Die kleine Übergangsregelung des § 52 Abs.21 EStG ist auf den Abzug nach § 82b Abs.1 EStDV auch nicht entsprechend anwendbar, weil sie insoweit nicht planwidrig unvollständig und somit nicht lückenhaft ist. Wie nach § 82b EStDV verteilte Erhaltungsaufwendungen zu behandeln sind, wenn die Nutzungswertbesteuerung endet, war im Rahmen der kleinen Übergangsregelung nicht regelungsbedürftig. Denn diese Frage ist bereits durch die sachnähere Vorschrift des § 82b Abs.2 EStDV (vor 1990 in entsprechender Anwendung; vgl. oben a) beantwortet. Darin unterscheiden sich Aufwendungen i.S. des § 82b EStDV von Schuldzinsen aus einem vorfinanzierten Bausparvertrag, für die der VIII. Senat des Bundesfinanzhofs (BFH) die kleine Übergangsregelung entsprechend angewandt hat (Urteil vom 18.Februar 1992 VIII R 94/90, BFHE 168, 512, BStBl II 1992, 1005). Gegen das Vorhandensein einer Lücke spricht im übrigen auch der Umstand, daß die Vorschrift des § 10d EStG die steuermindernde Wirkung der nach § 82b Abs.2 EStDV im letzten Jahr der Nutzungswertbesteuerung abgesetzten Aufwendungen auch dann sicherstellt, wenn die Aufwendungen das Einkommen dieses Jahres übersteigen.

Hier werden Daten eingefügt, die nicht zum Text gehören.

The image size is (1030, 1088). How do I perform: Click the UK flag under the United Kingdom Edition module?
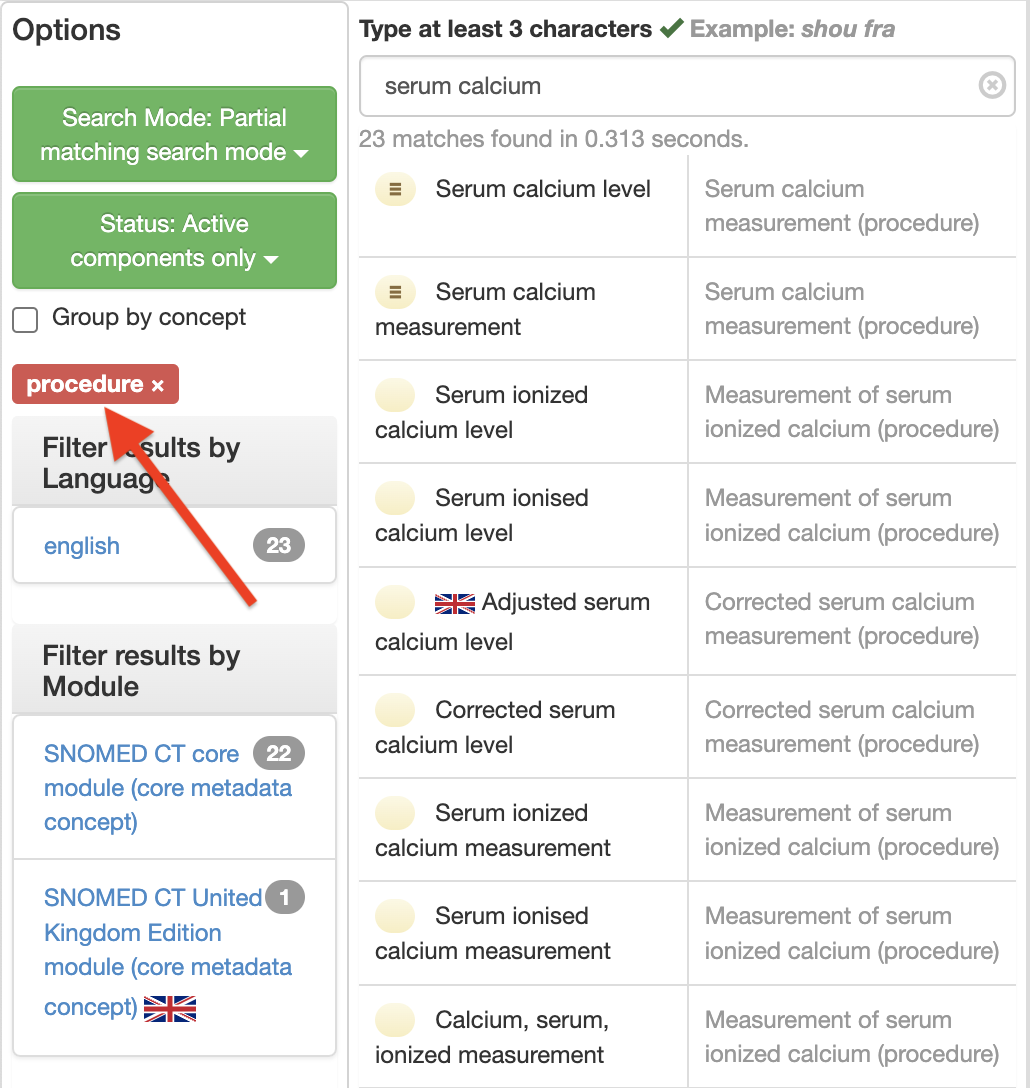coord(170,1009)
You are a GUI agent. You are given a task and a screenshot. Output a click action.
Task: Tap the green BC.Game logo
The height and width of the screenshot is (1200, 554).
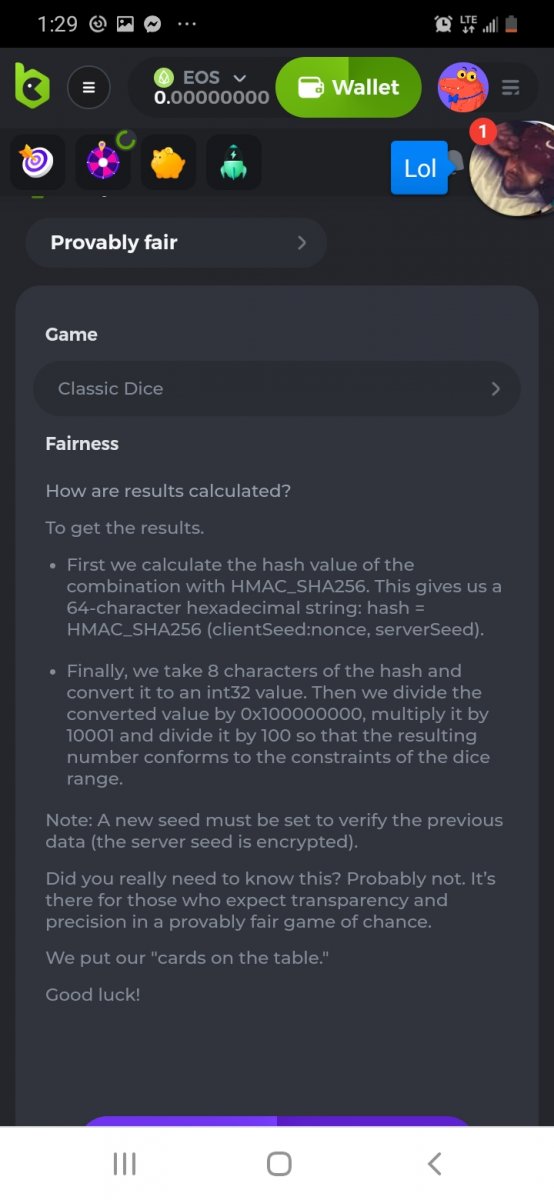click(x=31, y=87)
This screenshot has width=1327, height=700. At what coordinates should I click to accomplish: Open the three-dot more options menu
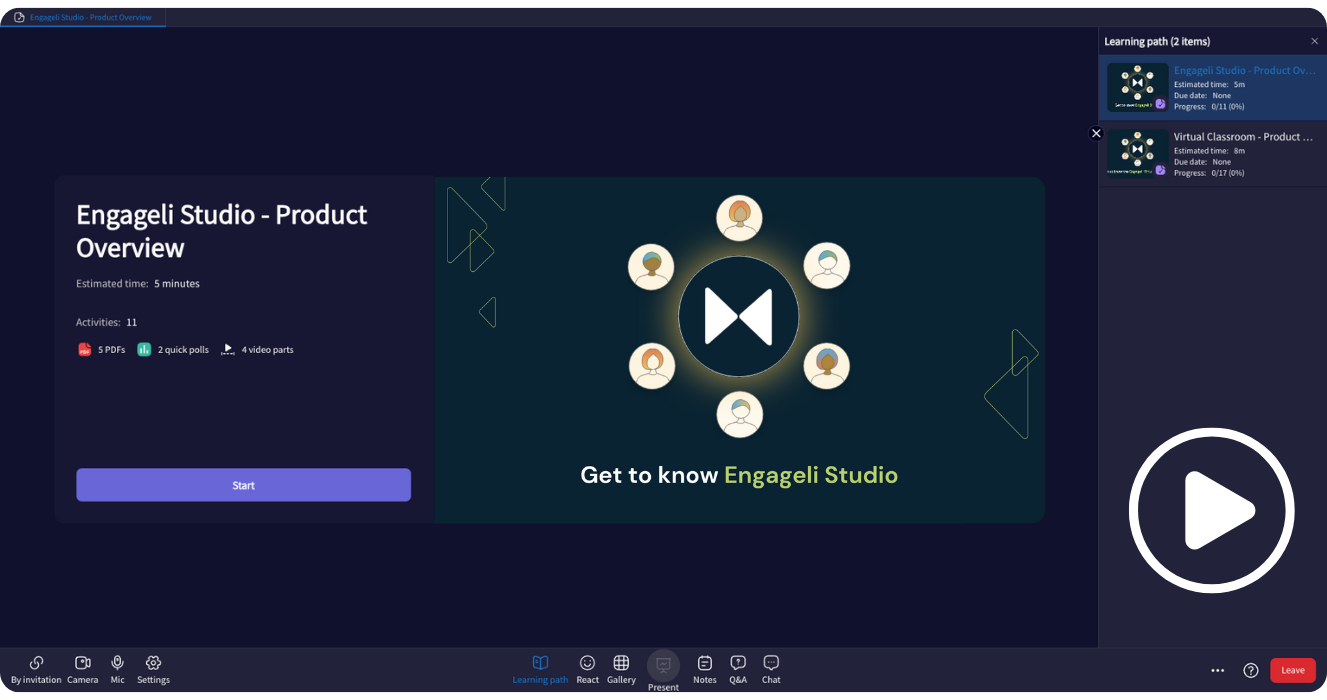click(1217, 670)
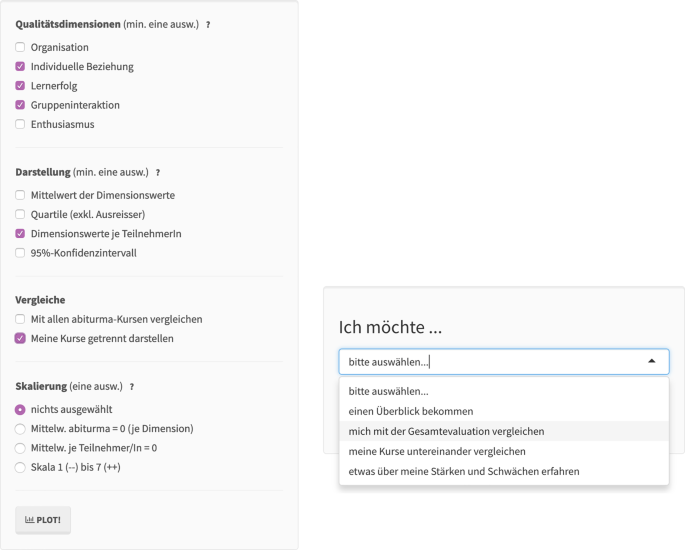Viewport: 685px width, 550px height.
Task: Select Mittelw. abiturma = 0 scaling
Action: pos(20,429)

c) Die bis zum Ende der Nutzungswertbesteuerung nicht berücksichtigten Erhaltungsaufwendungen i.S. des § 82b EStDV können in den Folgejahren auch nicht als sog. nachträgliche Werbungskosten abgezogen werden (so aber M. Söffing, Deutsche Steuer- Zeitung --DStZ-- 1988, 171, 173). Als solche sind Ausgaben dann abziehbar, wenn sie erst nach Aufgabe der auf Einnahmeerzielung gerichteten Tätigkeit anfallen, aber noch in wirtschaftlichem Zusammenhang mit der früheren Einnahmeerzielung stehen (vgl. Senatsurteile vom 23.Januar 1990 IX R 8/85, BFHE 159, 488, BStBl II 1990, 464, und IX R 17/85, BFHE 159, 491, BStBl II 1990, 465; Schmidt/Drenseck, a.a.O., § 9 Anm.2 j, m.w.N). Daran fehlt es. Die Sondervorschrift des § 82b EStDV verlagert lediglich die steuerliche Auswirkung der zuvor angefallenen Werbungskosten in spätere Veranlagungszeiträume.

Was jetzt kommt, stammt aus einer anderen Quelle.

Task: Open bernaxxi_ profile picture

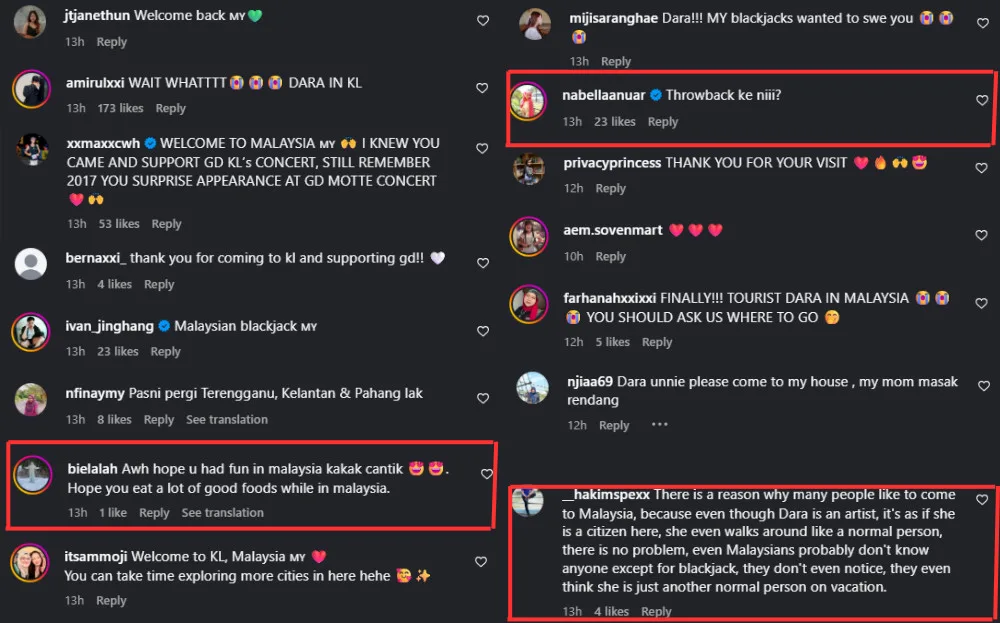Action: [31, 264]
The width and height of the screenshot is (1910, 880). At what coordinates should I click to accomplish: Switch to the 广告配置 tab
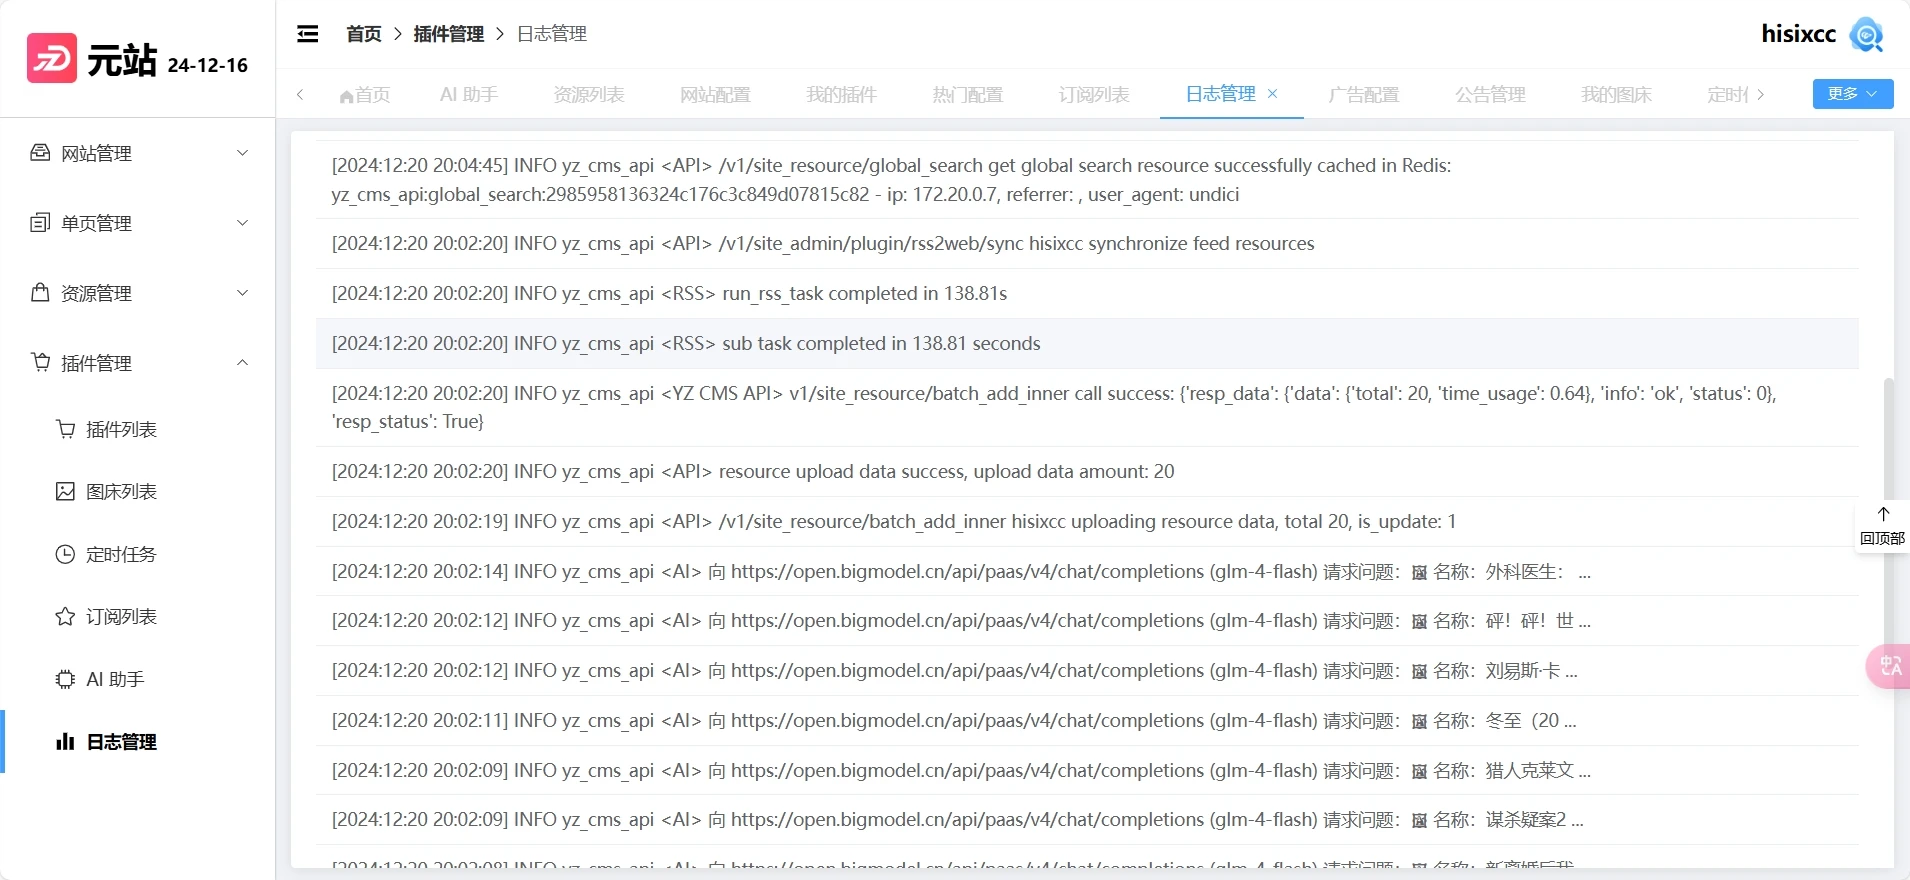pos(1364,95)
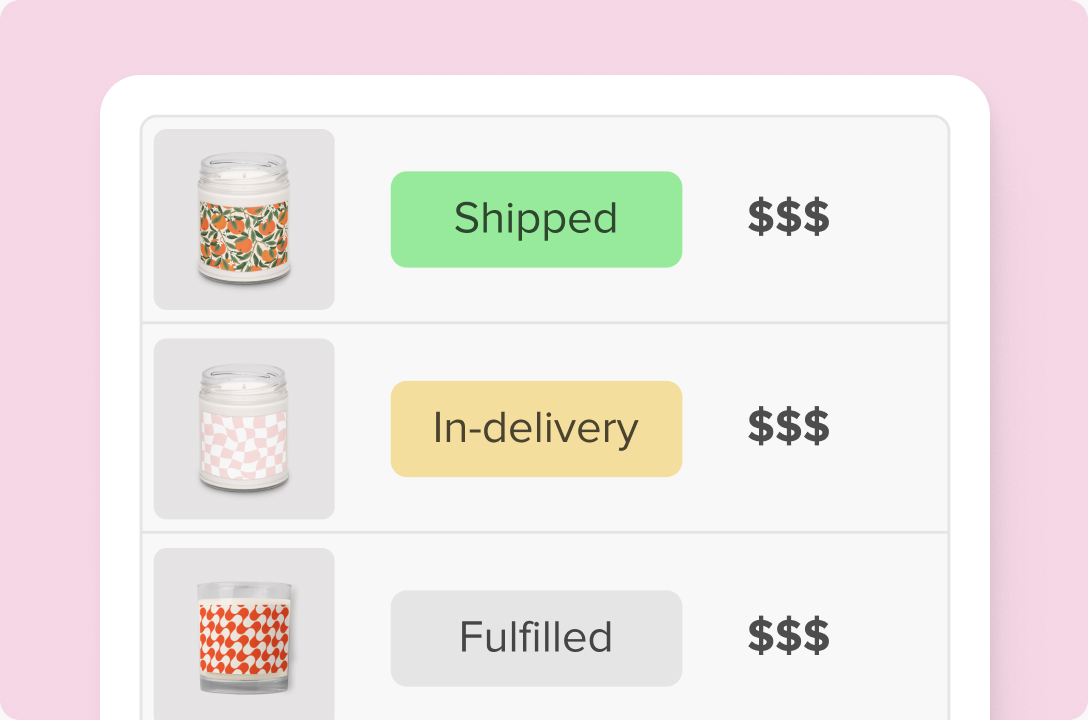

d) Dem Kläger steht --entgegen einer in der Literatur vertretenen Auffassung (Schencking in Herrmann/Heuer/Raupach, Einkommensteuer- und Körperschaftsteuergesetz mit Nebengesetzen, Kommentar, Anhang 5 zu § 7a Anm.21 f.; Paus, DStZ 1987, 330, 332; ders., DStZ 1988, 273)-- auch kein Wahlrecht zu, ob er die Aufwendungen in einer Summe abziehen oder wie ursprünglich geplant weiter auf Veranlagungszeiträume nach dem Ende der Nutzungswertbesteuerung verteilen will. Das Gesetz sieht kein Wahlrecht vor. Ein solches läßt sich auch nicht --etwa im Sinne einer Billigkeitsregelung-- damit begründen, das Vertrauen des Steuerpflichtigen müsse geschützt werden, weil er seine Finanzierung auf Grund der ursprünglichen Rechtslage geplant und mit der Abschaffung der Nutzungswertbesteuerung nicht gerechnet habe. Das Vertrauen darauf, daß eine Steuervergünstigung für die Zukunft ungeschmälert erhalten bleibt, wird von Rechts wegen nicht geschützt (vgl. Tipke/Lang, Steuerrecht, 13.Aufl. 1991, S.36 f., m.w.N.). In diesem Zusammenhang ist auch zu berücksichtigen, daß die Vorschrift des § 10d EStG die steuerliche Abziehbarkeit größerer Erhaltungsaufwendungen auch dann sicherstellt, wenn die restlichen Aufwendungen, die entsprechend § 82b Abs.2 EStDV im letzten Jahr der Nutzungswertbesteuerung in einer Summe abgezogen werden, das Einkommen dieses Jahres übersteigen.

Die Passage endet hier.